Please reproduce, exactly and in full, the lines running from the one that contains "Bubblemon (243, 60)" to the end of the entries.

--- Extracted data ---

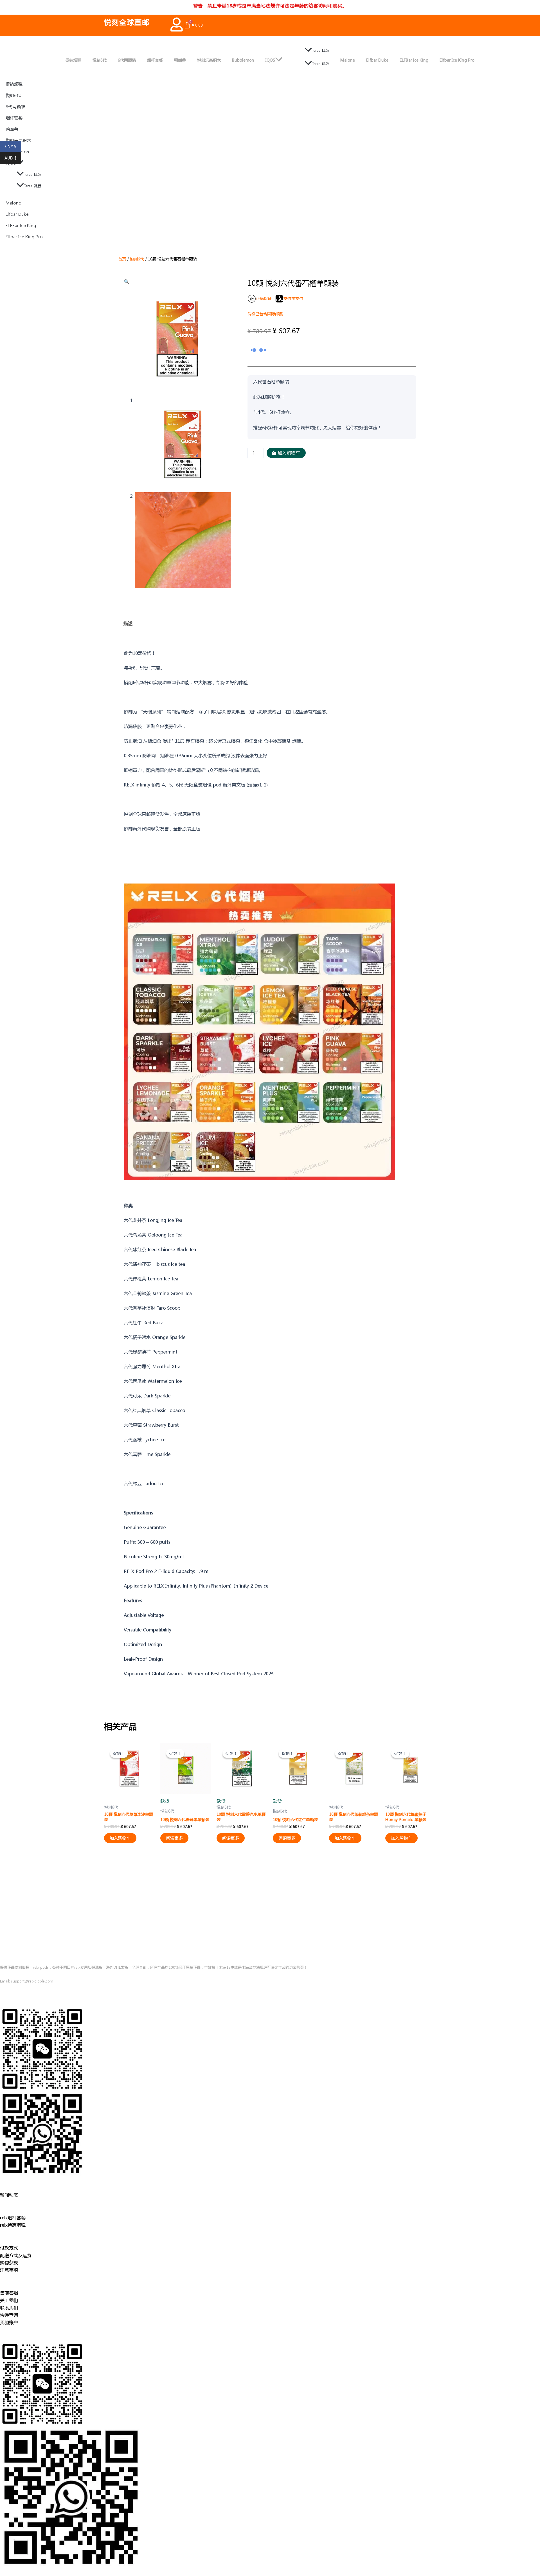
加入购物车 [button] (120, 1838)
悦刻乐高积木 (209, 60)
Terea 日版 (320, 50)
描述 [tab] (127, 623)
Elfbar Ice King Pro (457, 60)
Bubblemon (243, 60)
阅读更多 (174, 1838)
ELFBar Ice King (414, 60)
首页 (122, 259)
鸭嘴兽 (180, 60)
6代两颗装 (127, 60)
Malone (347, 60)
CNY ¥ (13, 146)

---

* [Task answer]
Bubblemon (243, 60)
阅读更多 (174, 1838)
ELFBar Ice King (414, 60)
首页 (122, 259)
鸭嘴兽 (180, 60)
6代两颗装 (127, 60)
Malone (347, 60)
CNY ¥ (13, 146)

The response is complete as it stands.